§ Supplied passage:
_ _ _ _

Urban birds do not have the wide, open spaces available to rural birds, thus it is also possible that they use different flying techniques in order to catch their prey
The Nottingham Trent University team speculate their new study might reveal peregrine falcons are among the species adapting well to urban life.
“Species seem to fall into three different categories”: the “urban avoiders” where urbanisation is a big problem; the “neutral ones” and “the urban adapters”, explains team member Dr Louise Gentle, a senior lecturer at the university.
The researchers will take advantage of webcams that have been set up at nesting sites in Nottingham, Sheffield, Derby, Brighton, Exeter, Chichester, Aylesbury and London among others, which are providing unprecedented insights into the species.
“There are now many cameras on urban nests which are streamed online and are accessible to the public, yet there appears to be little research using this technology,” says Ms Kettel.
Webcam footage of behaviour and prey brought to the nest will be compared with footage of rural nesting birds, monitored using CCTV cameras powered by leisure batteries.

_ _ _ _

§ Pixel coordinate grounding data:
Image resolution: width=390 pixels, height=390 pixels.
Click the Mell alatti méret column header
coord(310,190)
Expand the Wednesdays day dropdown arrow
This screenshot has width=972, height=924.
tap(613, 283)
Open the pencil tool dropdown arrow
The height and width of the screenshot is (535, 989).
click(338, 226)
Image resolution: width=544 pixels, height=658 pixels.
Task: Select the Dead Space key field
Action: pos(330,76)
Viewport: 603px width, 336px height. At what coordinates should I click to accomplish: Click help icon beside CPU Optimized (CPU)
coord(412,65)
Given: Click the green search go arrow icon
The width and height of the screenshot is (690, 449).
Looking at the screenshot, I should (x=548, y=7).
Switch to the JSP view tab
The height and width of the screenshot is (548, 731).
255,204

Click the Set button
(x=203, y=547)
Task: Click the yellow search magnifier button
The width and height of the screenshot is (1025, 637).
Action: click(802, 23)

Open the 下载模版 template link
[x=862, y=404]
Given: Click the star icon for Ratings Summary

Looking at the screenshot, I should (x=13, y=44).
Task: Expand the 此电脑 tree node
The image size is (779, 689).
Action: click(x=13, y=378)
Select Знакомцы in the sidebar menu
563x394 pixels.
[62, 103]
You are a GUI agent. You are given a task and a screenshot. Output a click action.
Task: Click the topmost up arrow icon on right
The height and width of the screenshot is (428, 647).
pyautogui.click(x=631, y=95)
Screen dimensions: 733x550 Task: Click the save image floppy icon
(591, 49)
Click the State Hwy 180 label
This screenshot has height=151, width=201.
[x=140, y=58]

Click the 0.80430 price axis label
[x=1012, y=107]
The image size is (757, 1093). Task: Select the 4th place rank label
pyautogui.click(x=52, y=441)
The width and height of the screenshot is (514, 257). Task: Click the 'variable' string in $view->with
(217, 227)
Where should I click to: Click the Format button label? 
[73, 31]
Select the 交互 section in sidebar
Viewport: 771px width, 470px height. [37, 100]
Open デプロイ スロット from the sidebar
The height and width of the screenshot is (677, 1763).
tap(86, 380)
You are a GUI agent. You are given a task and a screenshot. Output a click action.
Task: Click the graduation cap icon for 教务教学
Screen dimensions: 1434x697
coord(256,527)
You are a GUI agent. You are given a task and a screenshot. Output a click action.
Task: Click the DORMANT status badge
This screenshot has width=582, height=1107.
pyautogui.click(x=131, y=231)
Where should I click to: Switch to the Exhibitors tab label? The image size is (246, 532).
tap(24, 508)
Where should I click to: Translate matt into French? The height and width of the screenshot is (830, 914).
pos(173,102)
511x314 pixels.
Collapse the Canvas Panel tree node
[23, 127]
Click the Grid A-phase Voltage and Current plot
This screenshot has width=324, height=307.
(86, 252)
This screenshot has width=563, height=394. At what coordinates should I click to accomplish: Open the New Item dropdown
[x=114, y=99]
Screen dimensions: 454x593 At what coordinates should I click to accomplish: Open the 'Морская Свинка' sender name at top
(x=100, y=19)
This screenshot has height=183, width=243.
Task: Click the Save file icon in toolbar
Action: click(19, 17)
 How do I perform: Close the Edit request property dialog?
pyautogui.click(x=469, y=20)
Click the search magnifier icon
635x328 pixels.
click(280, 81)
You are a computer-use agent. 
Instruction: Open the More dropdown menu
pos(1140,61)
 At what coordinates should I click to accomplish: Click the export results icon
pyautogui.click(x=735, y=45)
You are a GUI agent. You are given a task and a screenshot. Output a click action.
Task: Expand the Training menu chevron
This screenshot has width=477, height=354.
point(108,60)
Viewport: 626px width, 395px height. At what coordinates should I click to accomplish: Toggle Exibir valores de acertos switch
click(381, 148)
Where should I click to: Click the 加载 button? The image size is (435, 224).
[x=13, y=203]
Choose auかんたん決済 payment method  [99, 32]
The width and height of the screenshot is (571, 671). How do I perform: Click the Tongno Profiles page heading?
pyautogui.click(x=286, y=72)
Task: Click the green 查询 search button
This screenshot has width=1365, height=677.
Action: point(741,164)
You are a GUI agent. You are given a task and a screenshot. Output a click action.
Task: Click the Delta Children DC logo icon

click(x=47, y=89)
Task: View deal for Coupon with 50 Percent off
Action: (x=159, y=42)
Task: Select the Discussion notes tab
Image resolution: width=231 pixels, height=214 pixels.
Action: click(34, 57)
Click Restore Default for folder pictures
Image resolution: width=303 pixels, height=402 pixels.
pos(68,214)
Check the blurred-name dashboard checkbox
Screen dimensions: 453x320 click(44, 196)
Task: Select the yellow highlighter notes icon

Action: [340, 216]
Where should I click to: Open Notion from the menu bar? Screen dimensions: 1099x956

_ _ _ _

§ About this task:
From the passage on urban peregrine falcons, write out the part that opens with the words containing "Webcam footage of" and closes with "by leisure batteries.". The data is separate from the passage on urban peregrine falcons and has no connection to it.

§ Answer for the task:
Webcam footage of behaviour and prey brought to the nest will be compared with footage of rural nesting birds, monitored using CCTV cameras powered by leisure batteries.